Historic Orkney

Yesnaby is renowned for its spectacular Old Red Sandstone coastal cliff scenery which includes sea stacks, blowholes, geos and frequently boiling seas. A car park, coastal trail and interpretive panels serve visitors. The area is popular with climbers because of Yesnaby Castle, a two-legged sea stack just south of the Brough of Bigging.

The stack is sometimes described as a smaller version of the Old Man of Hoy Yesnaby is also one of the very few places where Primula scotica grows.






Stromness, This 18th century settlement built around the sheltered natural harbour “Hamnavoe” Orkneys second largest town has much to offer.

Its winding streets with views to the busy harbour combined with an array of shops, cafes, the Stomness Museum and the pier Art Centre. A photographers dream.



 Stromness street


The Earl’s Bu and Church, Orphir


The Orkneyinga Saga, dating to about 1136, tells of a great Yule feast given by Earl Paul at his bu, or residence, in Orphir. It describes a ‘large drinking-hall’ next to a ‘magnificent church’. The remains of that church survive today. 

The church, dedicated to St Nicholas, has the distinction of being one of only two round medieval churches in Scotland. Beside it lie the remains of a large building, which may well have been the ‘drinking hall’. 




Scapa Flow one of the world’s largest natural harbours was the Naval Base for the British Fleet during the First and Second World Wars. During WW1 saw the scuttling of the German Fleet and WW2 saw the sinking of the Royal Oak leading to the construction of The Churchill Barriers

The Churchill Barriers link the Orkney Mainland to the South Isles by four causeways. Thetotal length of the barriers are 1.5 miles (2.3km)

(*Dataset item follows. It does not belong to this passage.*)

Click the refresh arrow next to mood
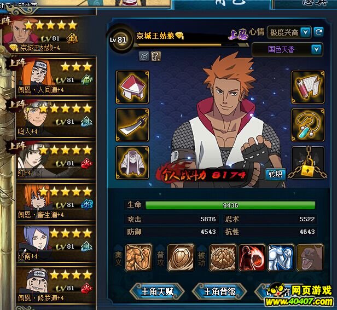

They were built in the 1940s primarily as naval defences to protect Scapa Flow but now serve as road links to the small communities on Burray and South Ronaldsay.


Churchill Barriers


Most of the labour was provided by over 1300 Italian prisoners of war.

The prisoners were held in three camps, 600 at Camp 60 on Little Holm and the remaining 700 at two camps on Burray. The Miracle of Camp 60 being the most renowned. Here the prisoners built the ornate Italian Chapel which still survives and has become one of Orkneys most popular tourist attractions.



 The Italian Chapel constructed from two Nissen huts.


St. Magnus Cathedral – Part of our Viking History, the Cathedral was originally under Norwegian jurisdiction.

Britain’s most northerly Cathedral, known as the 'Light in the North' was founded in 1137 by Earl Rognvald in honour of his Uncle Magnus and took over 300 years to complete.